### PROBLEM REQUIREMENTS:
The full listing should be set down exactly as it reads.

### PROVIDED RECORDS:

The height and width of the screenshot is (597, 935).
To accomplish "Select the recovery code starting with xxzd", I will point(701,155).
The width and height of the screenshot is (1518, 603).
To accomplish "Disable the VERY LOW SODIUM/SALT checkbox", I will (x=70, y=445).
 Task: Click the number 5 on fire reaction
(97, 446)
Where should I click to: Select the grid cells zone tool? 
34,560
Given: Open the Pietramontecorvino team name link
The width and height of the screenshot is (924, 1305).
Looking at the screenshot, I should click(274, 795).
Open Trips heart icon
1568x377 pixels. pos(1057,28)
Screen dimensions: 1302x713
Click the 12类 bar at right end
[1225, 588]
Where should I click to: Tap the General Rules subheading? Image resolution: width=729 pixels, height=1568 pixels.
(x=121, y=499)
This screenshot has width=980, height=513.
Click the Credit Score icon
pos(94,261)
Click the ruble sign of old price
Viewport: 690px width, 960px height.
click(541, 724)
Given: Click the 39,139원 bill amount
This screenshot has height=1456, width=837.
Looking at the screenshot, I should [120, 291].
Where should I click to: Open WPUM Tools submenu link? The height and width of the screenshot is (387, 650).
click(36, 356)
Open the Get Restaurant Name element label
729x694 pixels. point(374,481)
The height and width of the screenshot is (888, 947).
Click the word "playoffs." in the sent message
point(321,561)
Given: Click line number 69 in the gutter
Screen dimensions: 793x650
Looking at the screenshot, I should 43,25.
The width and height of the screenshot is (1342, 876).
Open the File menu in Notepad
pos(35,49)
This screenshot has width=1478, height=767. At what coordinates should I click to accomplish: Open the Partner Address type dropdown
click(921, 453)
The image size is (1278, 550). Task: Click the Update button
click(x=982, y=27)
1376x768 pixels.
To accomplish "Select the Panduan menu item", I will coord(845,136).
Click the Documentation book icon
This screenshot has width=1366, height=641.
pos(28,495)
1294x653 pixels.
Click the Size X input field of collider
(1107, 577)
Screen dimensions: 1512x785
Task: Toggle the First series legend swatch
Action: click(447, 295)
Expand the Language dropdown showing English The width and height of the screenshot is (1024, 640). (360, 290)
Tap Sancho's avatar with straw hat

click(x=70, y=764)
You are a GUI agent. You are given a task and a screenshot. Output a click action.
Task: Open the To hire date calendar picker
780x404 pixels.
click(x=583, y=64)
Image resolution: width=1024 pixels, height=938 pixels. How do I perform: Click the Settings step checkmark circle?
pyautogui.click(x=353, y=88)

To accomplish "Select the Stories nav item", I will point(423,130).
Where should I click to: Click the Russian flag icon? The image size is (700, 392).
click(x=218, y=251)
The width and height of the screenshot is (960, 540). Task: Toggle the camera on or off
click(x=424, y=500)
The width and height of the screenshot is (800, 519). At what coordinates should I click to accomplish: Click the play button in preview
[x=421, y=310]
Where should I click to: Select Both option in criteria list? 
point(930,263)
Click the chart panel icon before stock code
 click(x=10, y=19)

### RESULT OF THIS EXERCISE:
The height and width of the screenshot is (597, 935).
To accomplish "Select the recovery code starting with xxzd", I will point(701,155).
The width and height of the screenshot is (1518, 603).
To accomplish "Disable the VERY LOW SODIUM/SALT checkbox", I will (x=70, y=445).
 Task: Click the number 5 on fire reaction
(97, 446)
Where should I click to: Select the grid cells zone tool? 
34,560
Given: Open the Pietramontecorvino team name link
The width and height of the screenshot is (924, 1305).
Looking at the screenshot, I should click(274, 795).
Open Trips heart icon
1568x377 pixels. pos(1057,28)
Screen dimensions: 1302x713
Click the 12类 bar at right end
[1225, 588]
Where should I click to: Tap the General Rules subheading? Image resolution: width=729 pixels, height=1568 pixels.
(x=121, y=499)
This screenshot has width=980, height=513.
Click the Credit Score icon
pos(94,261)
Click the ruble sign of old price
Viewport: 690px width, 960px height.
click(541, 724)
Given: Click the 39,139원 bill amount
This screenshot has height=1456, width=837.
Looking at the screenshot, I should [120, 291].
Where should I click to: Open WPUM Tools submenu link? The height and width of the screenshot is (387, 650).
click(36, 356)
Open the Get Restaurant Name element label
729x694 pixels. point(374,481)
The height and width of the screenshot is (888, 947).
Click the word "playoffs." in the sent message
point(321,561)
Given: Click line number 69 in the gutter
Screen dimensions: 793x650
Looking at the screenshot, I should 43,25.
The width and height of the screenshot is (1342, 876).
Open the File menu in Notepad
pos(35,49)
This screenshot has width=1478, height=767. At what coordinates should I click to accomplish: Open the Partner Address type dropdown
click(921, 453)
The image size is (1278, 550). Task: Click the Update button
click(x=982, y=27)
1376x768 pixels.
To accomplish "Select the Panduan menu item", I will coord(845,136).
Click the Documentation book icon
This screenshot has width=1366, height=641.
pos(28,495)
1294x653 pixels.
Click the Size X input field of collider
(1107, 577)
Screen dimensions: 1512x785
Task: Toggle the First series legend swatch
Action: click(447, 295)
Expand the Language dropdown showing English The width and height of the screenshot is (1024, 640). (360, 290)
Tap Sancho's avatar with straw hat

click(x=70, y=764)
You are a GUI agent. You are given a task and a screenshot. Output a click action.
Task: Open the To hire date calendar picker
780x404 pixels.
click(x=583, y=64)
Image resolution: width=1024 pixels, height=938 pixels. How do I perform: Click the Settings step checkmark circle?
pyautogui.click(x=353, y=88)

To accomplish "Select the Stories nav item", I will point(423,130).
Where should I click to: Click the Russian flag icon? The image size is (700, 392).
click(x=218, y=251)
The width and height of the screenshot is (960, 540). Task: Toggle the camera on or off
click(x=424, y=500)
The width and height of the screenshot is (800, 519). At what coordinates should I click to accomplish: Click the play button in preview
[x=421, y=310]
Where should I click to: Select Both option in criteria list? 
point(930,263)
Click the chart panel icon before stock code
 click(x=10, y=19)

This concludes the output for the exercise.